(Dataset entries)
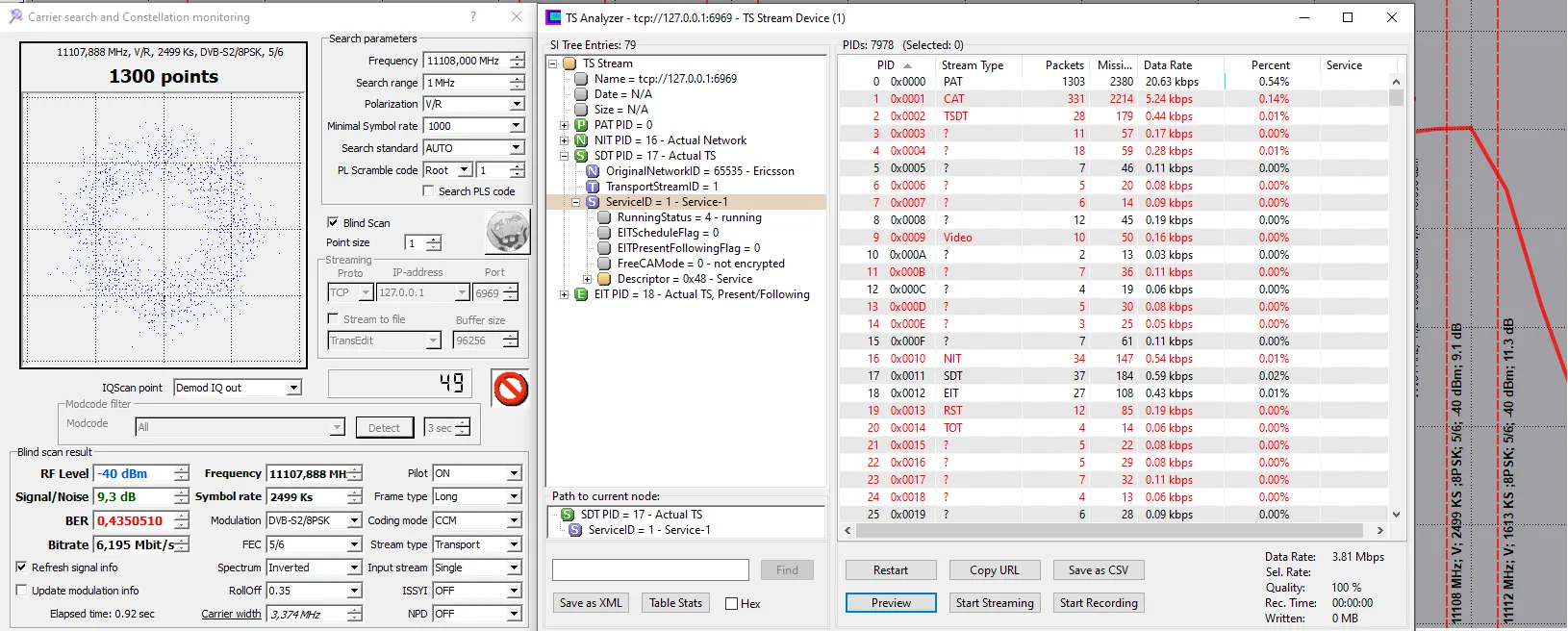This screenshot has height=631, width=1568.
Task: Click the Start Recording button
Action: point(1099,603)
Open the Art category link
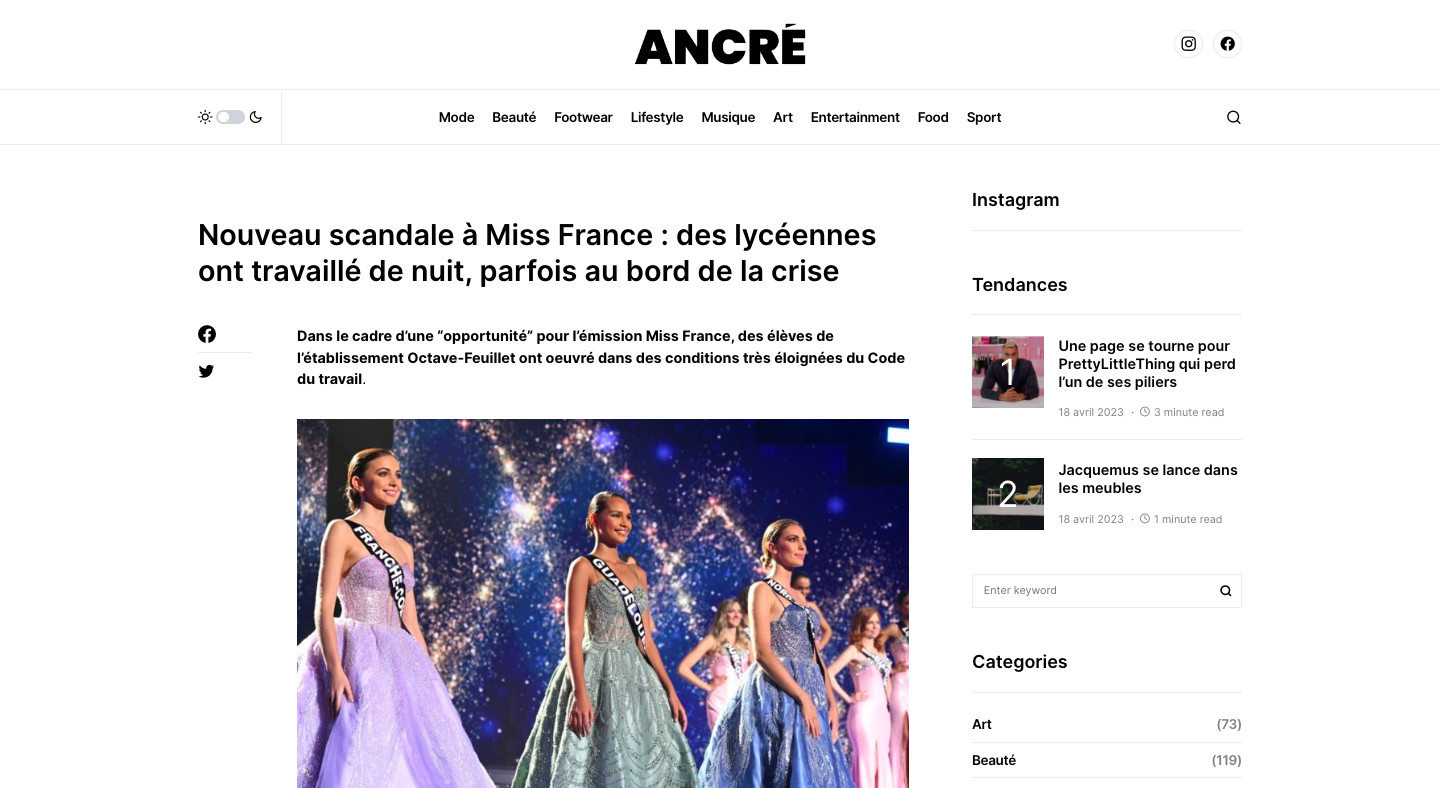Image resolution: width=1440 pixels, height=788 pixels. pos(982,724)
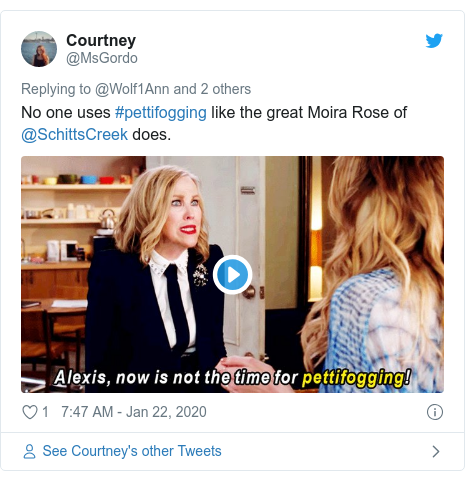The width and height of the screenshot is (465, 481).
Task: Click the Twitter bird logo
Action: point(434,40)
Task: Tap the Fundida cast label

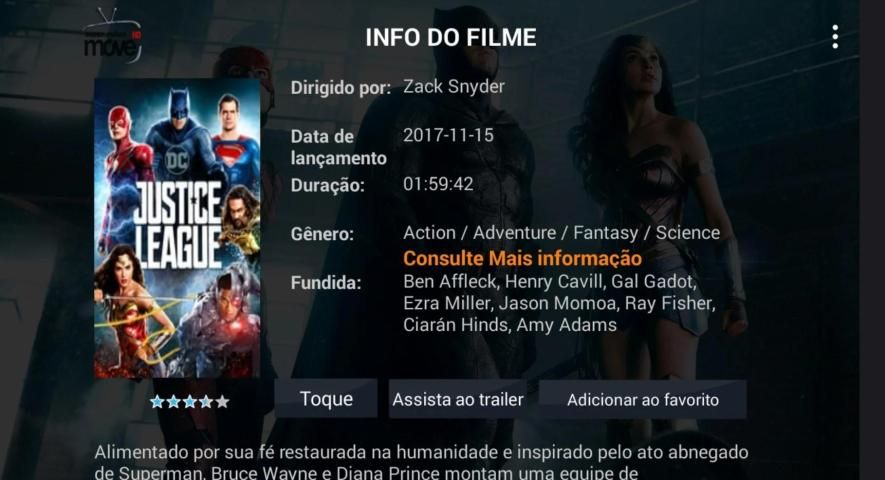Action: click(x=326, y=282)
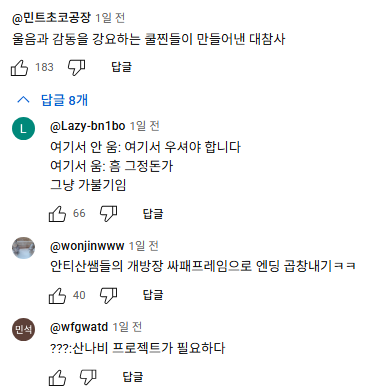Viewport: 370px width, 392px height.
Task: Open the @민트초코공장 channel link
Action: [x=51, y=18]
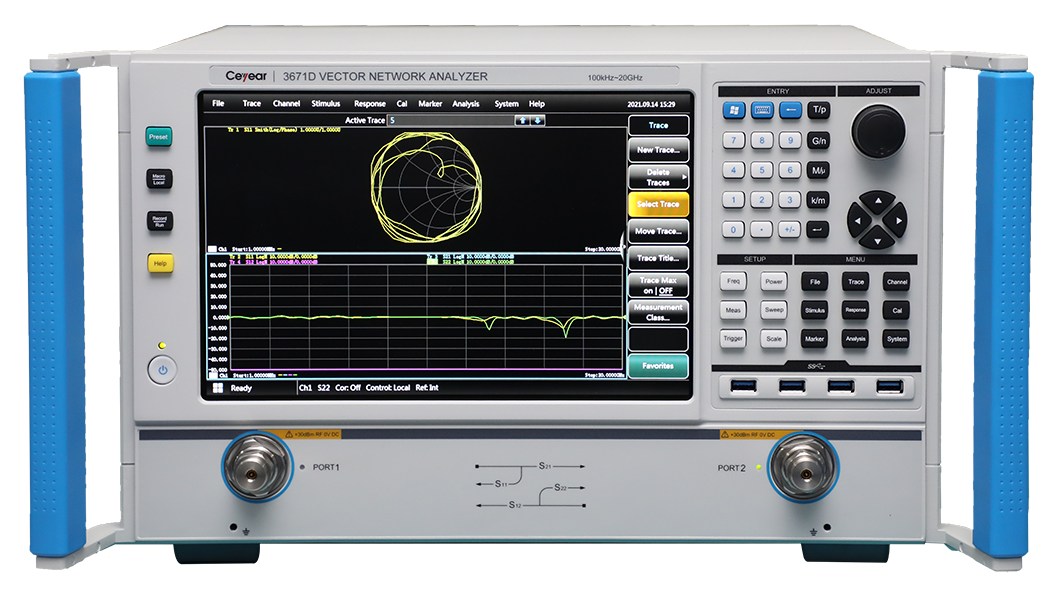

**DIRECTIONS:** Reproduce the listing above word for word, leaving out the pictures.

**WRITTEN REPLY:**
This screenshot has height=631, width=1568.
Task: Click the Start Recording button
Action: point(1099,603)
Open the Art category link
Image resolution: width=1440 pixels, height=788 pixels. pos(982,724)
The width and height of the screenshot is (465, 481).
Task: Click the Twitter bird logo
Action: point(434,40)
Task: Tap the Fundida cast label

Action: click(x=326, y=282)
Viewport: 370px width, 392px height.
Task: Open the @민트초코공장 channel link
Action: [x=51, y=18]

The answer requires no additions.